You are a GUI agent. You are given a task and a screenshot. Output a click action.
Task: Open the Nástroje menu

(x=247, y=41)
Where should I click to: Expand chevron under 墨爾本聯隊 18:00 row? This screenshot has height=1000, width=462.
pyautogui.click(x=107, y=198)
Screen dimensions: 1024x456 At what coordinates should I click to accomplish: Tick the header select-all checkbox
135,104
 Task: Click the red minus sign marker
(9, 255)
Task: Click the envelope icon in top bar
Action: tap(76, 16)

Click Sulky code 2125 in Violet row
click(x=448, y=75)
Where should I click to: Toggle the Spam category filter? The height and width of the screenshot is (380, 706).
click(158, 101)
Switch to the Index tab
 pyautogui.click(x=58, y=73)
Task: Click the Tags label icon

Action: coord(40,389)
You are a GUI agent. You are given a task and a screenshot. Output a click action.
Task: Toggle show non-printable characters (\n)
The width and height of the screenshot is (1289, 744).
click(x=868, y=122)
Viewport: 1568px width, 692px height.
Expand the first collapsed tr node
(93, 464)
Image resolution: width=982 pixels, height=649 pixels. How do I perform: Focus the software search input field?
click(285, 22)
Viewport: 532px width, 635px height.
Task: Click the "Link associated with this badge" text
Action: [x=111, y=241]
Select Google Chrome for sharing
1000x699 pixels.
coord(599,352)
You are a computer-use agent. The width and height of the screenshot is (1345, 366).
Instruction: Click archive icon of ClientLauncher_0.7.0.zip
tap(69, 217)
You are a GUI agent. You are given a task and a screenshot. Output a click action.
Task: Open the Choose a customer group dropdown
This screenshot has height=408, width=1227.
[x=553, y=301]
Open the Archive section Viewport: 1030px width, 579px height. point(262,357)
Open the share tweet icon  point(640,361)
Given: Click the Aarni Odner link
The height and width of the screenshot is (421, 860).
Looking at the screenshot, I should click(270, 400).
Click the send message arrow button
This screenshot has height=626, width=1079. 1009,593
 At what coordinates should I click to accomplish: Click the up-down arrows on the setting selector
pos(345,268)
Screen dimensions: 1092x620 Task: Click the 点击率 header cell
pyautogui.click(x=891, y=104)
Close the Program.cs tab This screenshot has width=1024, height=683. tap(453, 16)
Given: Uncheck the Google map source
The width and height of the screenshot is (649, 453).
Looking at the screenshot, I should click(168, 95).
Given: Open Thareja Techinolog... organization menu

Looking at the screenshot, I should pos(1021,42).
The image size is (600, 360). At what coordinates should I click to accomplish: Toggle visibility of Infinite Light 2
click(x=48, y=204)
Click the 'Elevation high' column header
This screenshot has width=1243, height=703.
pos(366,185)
┄┄┄┄┄┄
**Objective**
Render as a JSON list of strings, one string per line and blank lines omitted, the material that starts with the line containing "Given: Open Thareja" and runs through the end of the material.

**Solution to this exercise**
[
  "Given: Open Thareja Techinolog... organization menu",
  "Looking at the screenshot, I should pos(1021,42).",
  "The image size is (600, 360). At what coordinates should I click to accomplish: Toggle visibility of Infinite Light 2",
  "click(x=48, y=204)",
  "Click the 'Elevation high' column header",
  "This screenshot has width=1243, height=703.",
  "pos(366,185)"
]